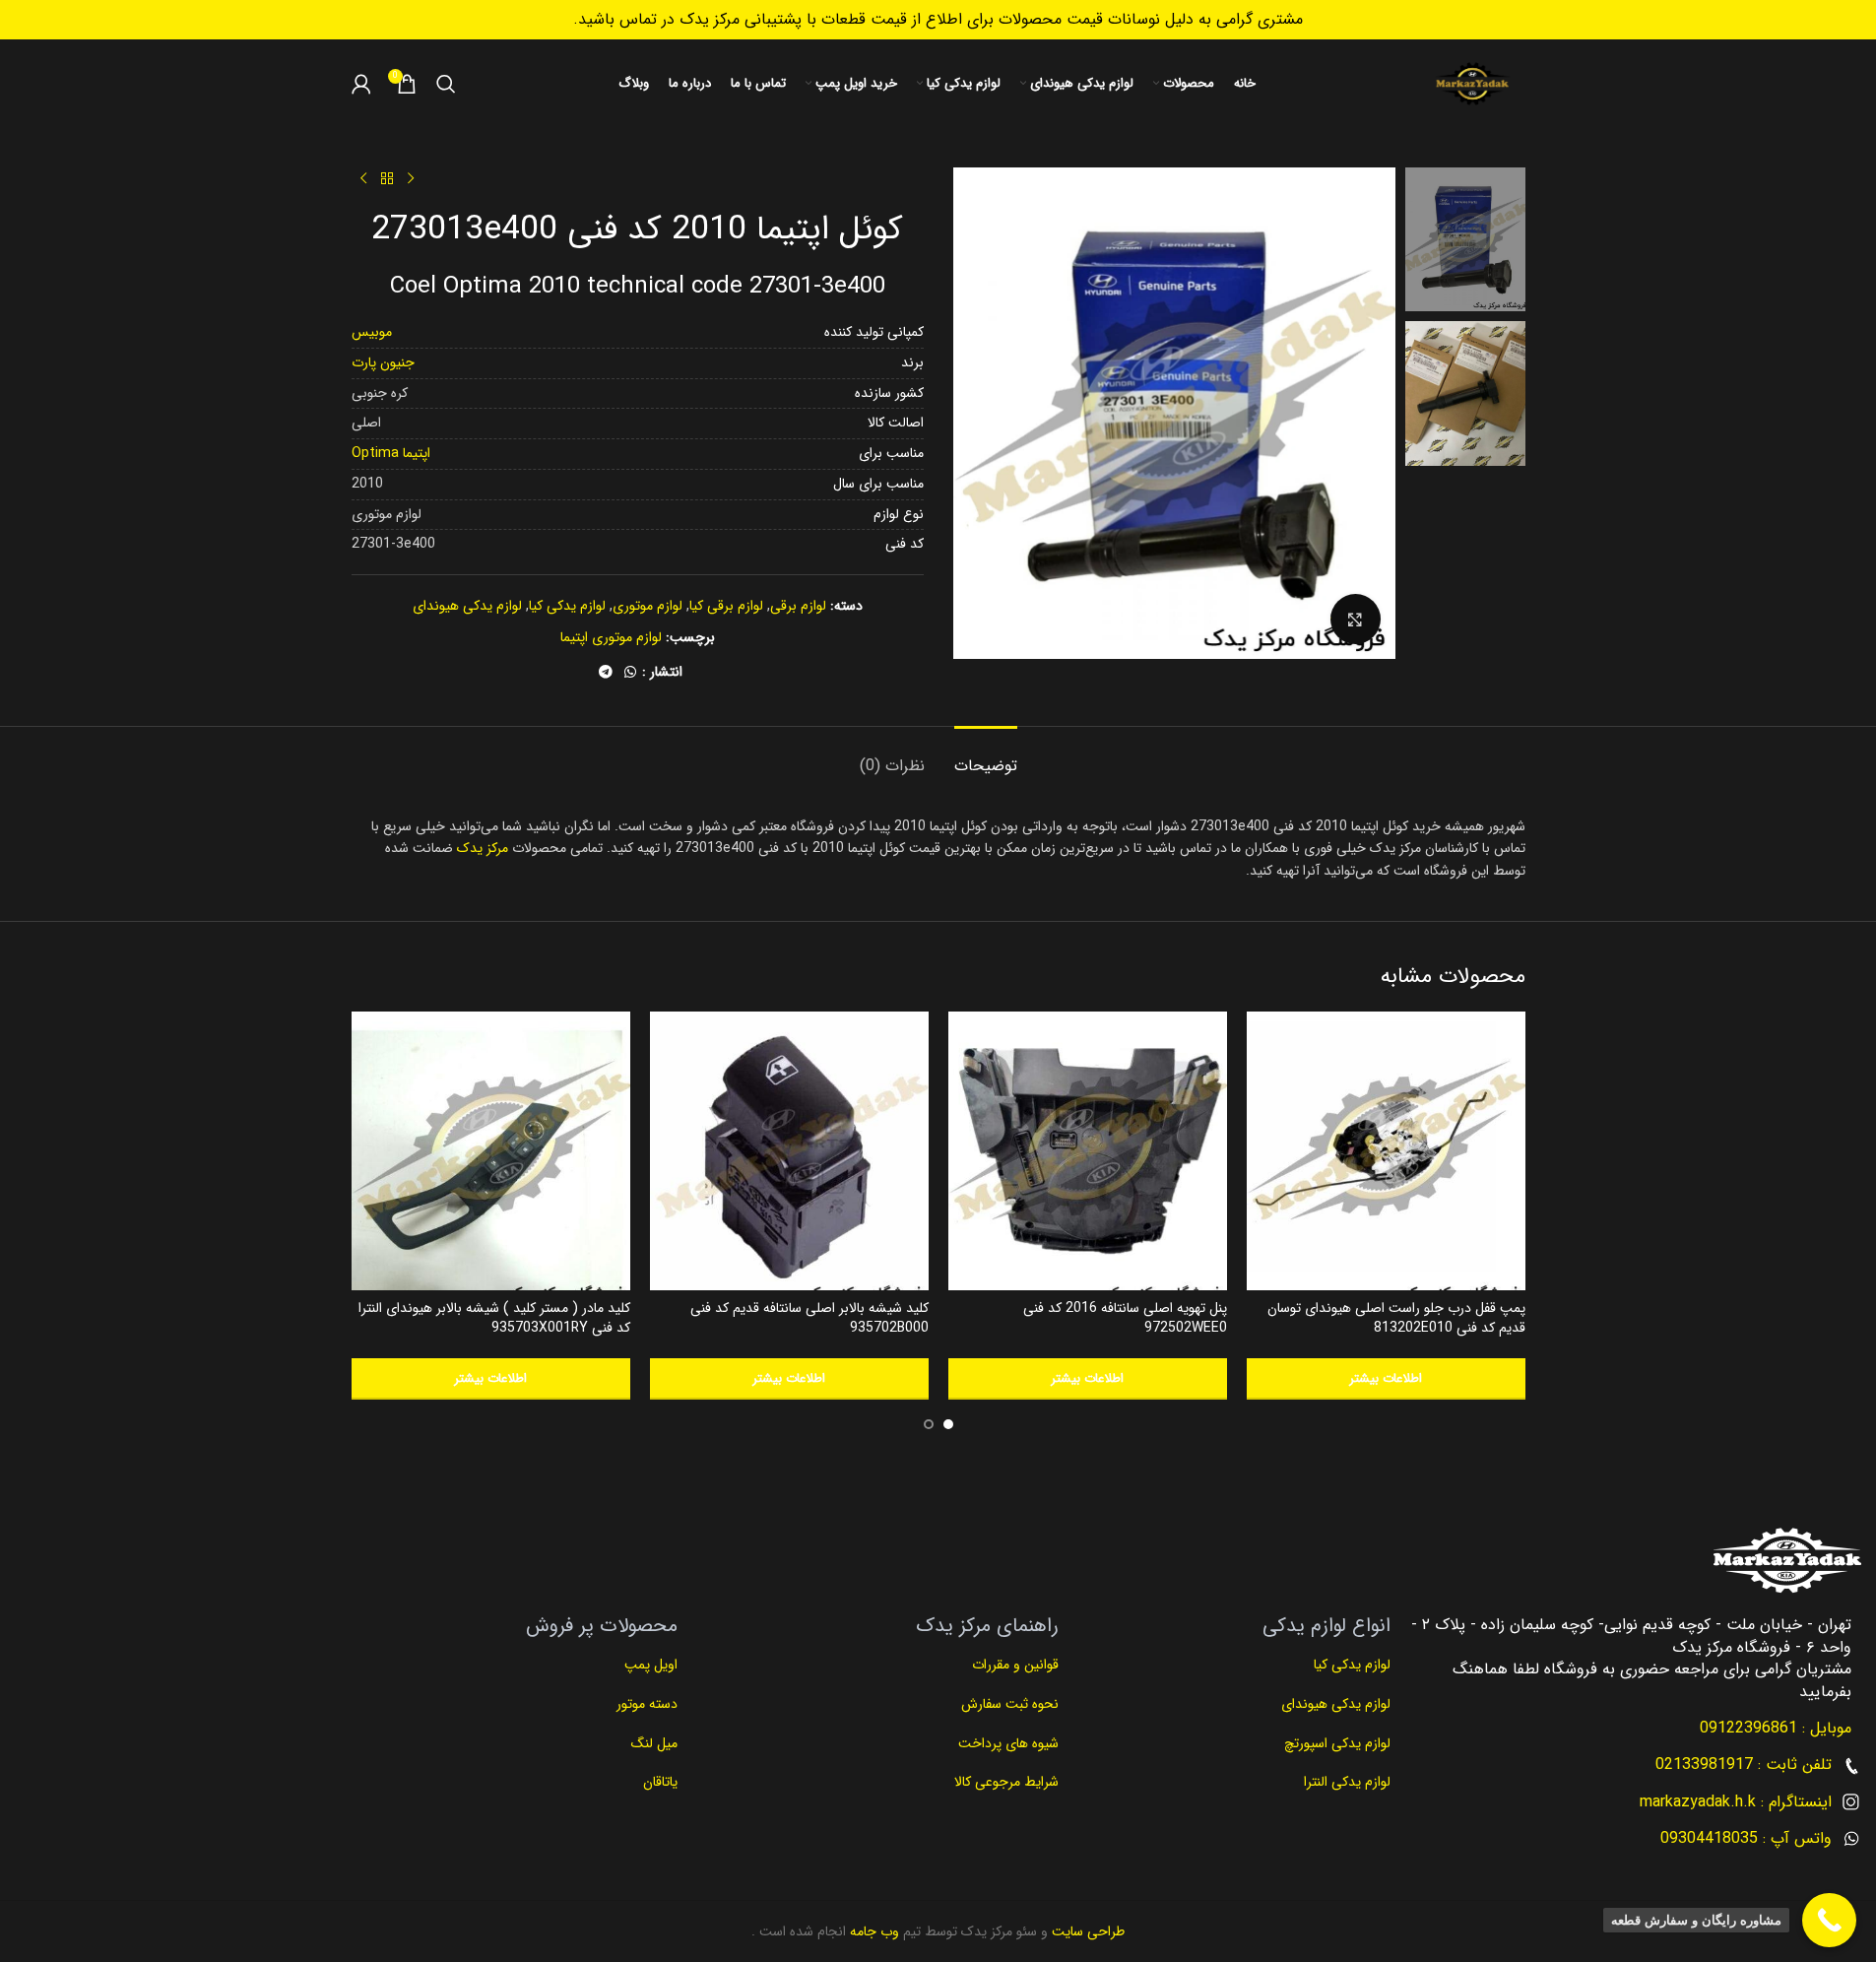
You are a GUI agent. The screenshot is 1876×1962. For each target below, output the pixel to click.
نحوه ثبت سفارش (1010, 1704)
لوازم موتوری (647, 606)
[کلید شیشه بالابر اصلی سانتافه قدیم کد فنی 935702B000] (789, 1151)
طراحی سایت (1086, 1931)
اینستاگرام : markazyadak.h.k (1736, 1802)
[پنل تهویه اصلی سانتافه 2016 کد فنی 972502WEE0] (1087, 1151)
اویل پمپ (651, 1664)
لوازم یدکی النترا (1345, 1782)
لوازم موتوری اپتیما (611, 637)
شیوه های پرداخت (1008, 1743)
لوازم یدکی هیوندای (467, 606)
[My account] (361, 83)
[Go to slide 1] (948, 1424)
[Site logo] (1472, 83)
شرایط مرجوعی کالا (1006, 1782)
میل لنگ (654, 1743)
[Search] (446, 83)
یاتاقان (660, 1782)
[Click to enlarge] (1355, 618)
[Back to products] (387, 179)
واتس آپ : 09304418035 (1746, 1838)
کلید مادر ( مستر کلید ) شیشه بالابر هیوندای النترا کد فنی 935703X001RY (494, 1318)
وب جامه (872, 1931)
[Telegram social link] (605, 673)
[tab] (985, 756)
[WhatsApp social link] (630, 673)
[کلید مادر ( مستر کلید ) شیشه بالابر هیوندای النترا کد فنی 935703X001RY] (491, 1151)
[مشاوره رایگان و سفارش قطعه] (1829, 1920)
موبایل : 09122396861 (1775, 1728)
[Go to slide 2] (929, 1424)
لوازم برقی (798, 606)
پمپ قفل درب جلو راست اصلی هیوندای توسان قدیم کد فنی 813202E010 (1396, 1318)
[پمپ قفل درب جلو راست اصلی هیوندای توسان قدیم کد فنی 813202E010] (1386, 1151)
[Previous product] (410, 179)
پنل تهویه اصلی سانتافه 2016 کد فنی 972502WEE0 (1125, 1318)
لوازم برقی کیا (726, 606)
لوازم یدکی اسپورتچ (1337, 1743)
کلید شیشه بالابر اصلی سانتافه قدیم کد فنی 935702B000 (809, 1318)
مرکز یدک (482, 848)
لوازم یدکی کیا (567, 606)
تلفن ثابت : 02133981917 (1743, 1764)
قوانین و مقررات (1013, 1664)
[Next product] (363, 179)
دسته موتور (647, 1704)
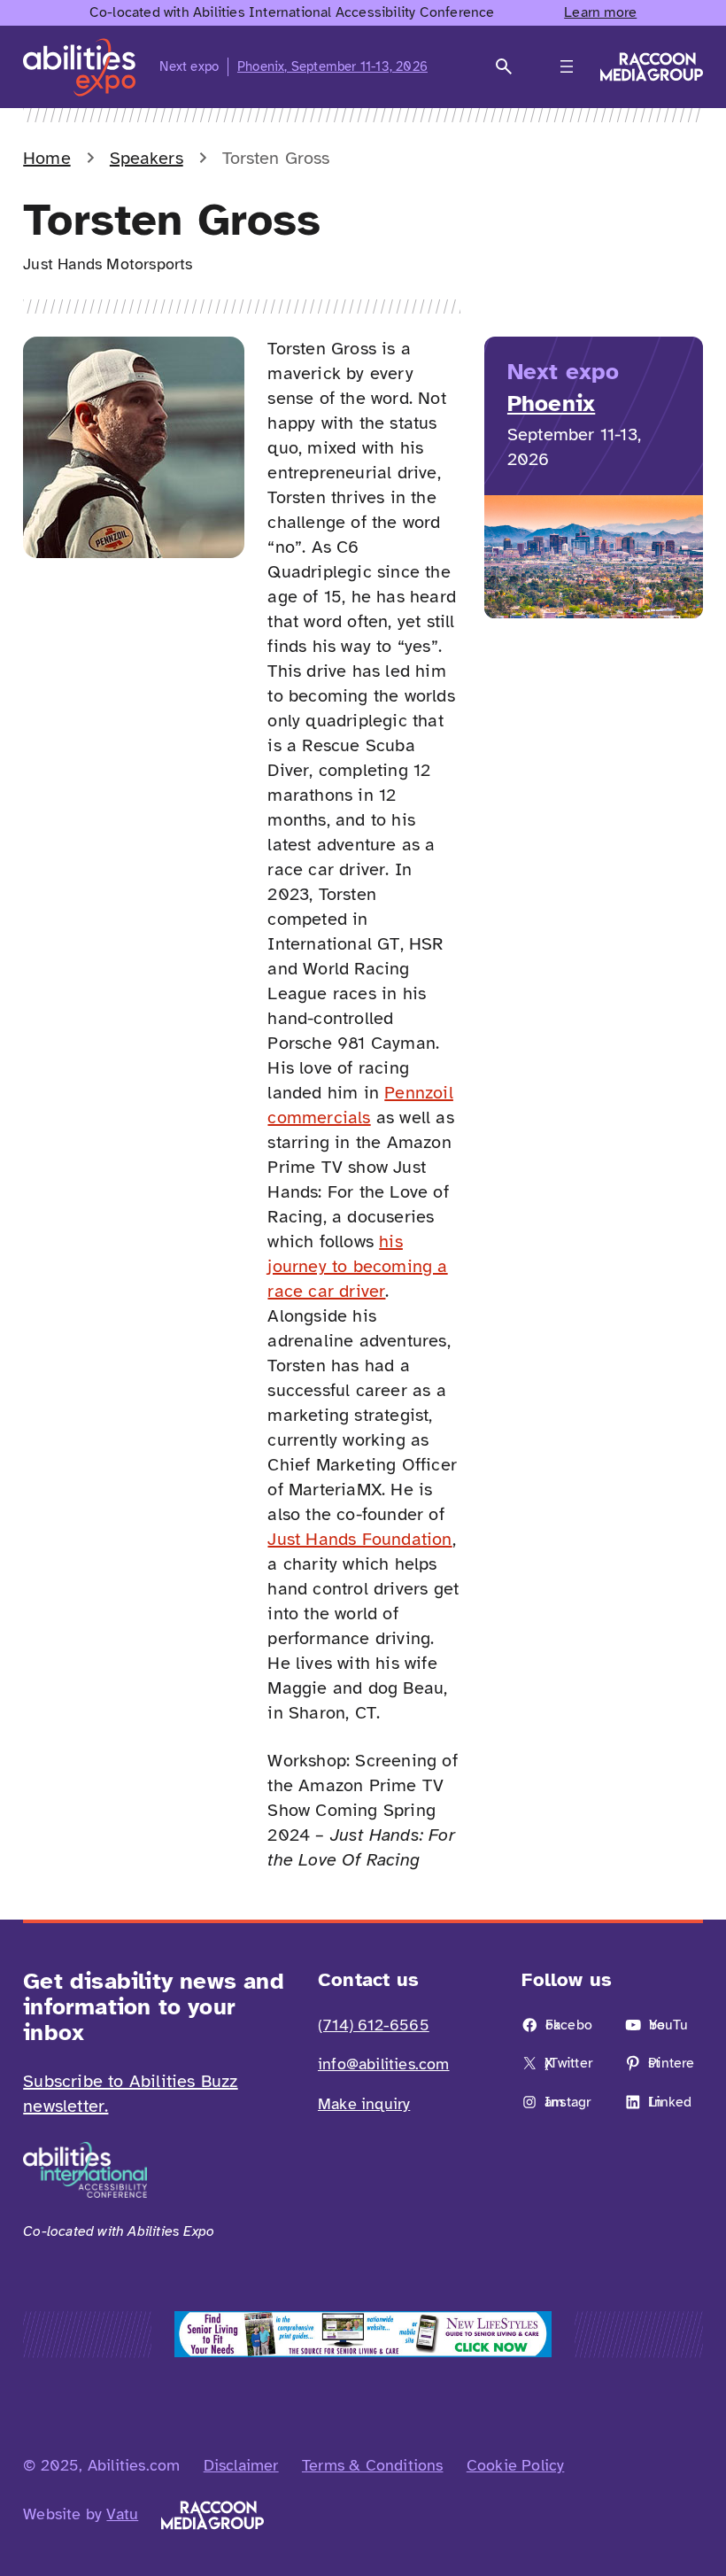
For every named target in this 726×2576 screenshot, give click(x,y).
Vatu (122, 2514)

The problem: Go through the preceding material and copy each line that has the word "لوازم".

Your solution:
لوازم موتوری (647, 606)
لوازم یدکی النترا (1345, 1782)
لوازم موتوری اپتیما (611, 637)
لوازم یدکی هیوندای (467, 606)
لوازم برقی (798, 606)
لوازم برقی کیا (726, 606)
لوازم یدکی اسپورتچ (1337, 1743)
لوازم یدکی کیا (567, 606)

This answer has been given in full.